EXERCISE INSTRUCTIONS –
Every line of the listing should be repeated exactly.
^^^^^^^^^^^^^^^^
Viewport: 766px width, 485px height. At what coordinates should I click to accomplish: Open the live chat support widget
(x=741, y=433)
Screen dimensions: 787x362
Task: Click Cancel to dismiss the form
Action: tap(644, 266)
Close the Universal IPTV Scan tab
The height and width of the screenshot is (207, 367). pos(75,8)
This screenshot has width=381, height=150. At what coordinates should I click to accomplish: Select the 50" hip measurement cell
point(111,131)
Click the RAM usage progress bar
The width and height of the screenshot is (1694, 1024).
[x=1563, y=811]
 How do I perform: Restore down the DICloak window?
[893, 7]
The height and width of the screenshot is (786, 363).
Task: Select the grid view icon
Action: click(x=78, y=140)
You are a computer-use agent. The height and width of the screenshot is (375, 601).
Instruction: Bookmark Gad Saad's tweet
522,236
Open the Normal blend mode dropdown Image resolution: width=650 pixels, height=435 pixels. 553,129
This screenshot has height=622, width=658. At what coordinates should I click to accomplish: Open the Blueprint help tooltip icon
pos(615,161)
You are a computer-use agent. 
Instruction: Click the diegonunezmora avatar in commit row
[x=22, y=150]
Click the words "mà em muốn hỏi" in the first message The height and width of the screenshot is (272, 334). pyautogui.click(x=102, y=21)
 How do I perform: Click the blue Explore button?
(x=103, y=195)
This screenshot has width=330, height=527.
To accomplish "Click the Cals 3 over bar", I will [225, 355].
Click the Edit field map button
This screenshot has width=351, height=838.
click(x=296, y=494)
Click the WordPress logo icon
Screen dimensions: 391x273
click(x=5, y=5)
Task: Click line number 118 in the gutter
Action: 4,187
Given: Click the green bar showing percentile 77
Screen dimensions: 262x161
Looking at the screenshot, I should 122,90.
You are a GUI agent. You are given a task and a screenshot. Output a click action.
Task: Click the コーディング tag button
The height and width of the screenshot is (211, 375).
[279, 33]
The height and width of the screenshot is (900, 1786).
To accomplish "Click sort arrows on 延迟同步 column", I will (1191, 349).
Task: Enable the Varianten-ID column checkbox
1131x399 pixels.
^^^^^^^^^^^^^^^^
TASK ANSWER –
Viewport: 766px width, 485px height. At what coordinates should I click to accomplish: Open the live chat support widget
(x=741, y=433)
Screen dimensions: 787x362
Task: Click Cancel to dismiss the form
Action: tap(644, 266)
Close the Universal IPTV Scan tab
The height and width of the screenshot is (207, 367). pos(75,8)
This screenshot has width=381, height=150. At what coordinates should I click to accomplish: Select the 50" hip measurement cell
point(111,131)
Click the RAM usage progress bar
The width and height of the screenshot is (1694, 1024).
[x=1563, y=811]
 How do I perform: Restore down the DICloak window?
[893, 7]
The height and width of the screenshot is (786, 363).
Task: Select the grid view icon
Action: click(x=78, y=140)
You are a computer-use agent. The height and width of the screenshot is (375, 601).
Instruction: Bookmark Gad Saad's tweet
522,236
Open the Normal blend mode dropdown Image resolution: width=650 pixels, height=435 pixels. 553,129
This screenshot has height=622, width=658. At what coordinates should I click to accomplish: Open the Blueprint help tooltip icon
pos(615,161)
You are a computer-use agent. 
Instruction: Click the diegonunezmora avatar in commit row
[x=22, y=150]
Click the words "mà em muốn hỏi" in the first message The height and width of the screenshot is (272, 334). pyautogui.click(x=102, y=21)
 How do I perform: Click the blue Explore button?
(x=103, y=195)
This screenshot has width=330, height=527.
To accomplish "Click the Cals 3 over bar", I will [225, 355].
Click the Edit field map button
This screenshot has width=351, height=838.
click(x=296, y=494)
Click the WordPress logo icon
Screen dimensions: 391x273
click(x=5, y=5)
Task: Click line number 118 in the gutter
Action: 4,187
Given: Click the green bar showing percentile 77
Screen dimensions: 262x161
Looking at the screenshot, I should 122,90.
You are a GUI agent. You are given a task and a screenshot. Output a click action.
Task: Click the コーディング tag button
The height and width of the screenshot is (211, 375).
[279, 33]
The height and width of the screenshot is (900, 1786).
To accomplish "Click sort arrows on 延迟同步 column", I will (1191, 349).
Task: Enable the Varianten-ID column checkbox
1131x399 pixels.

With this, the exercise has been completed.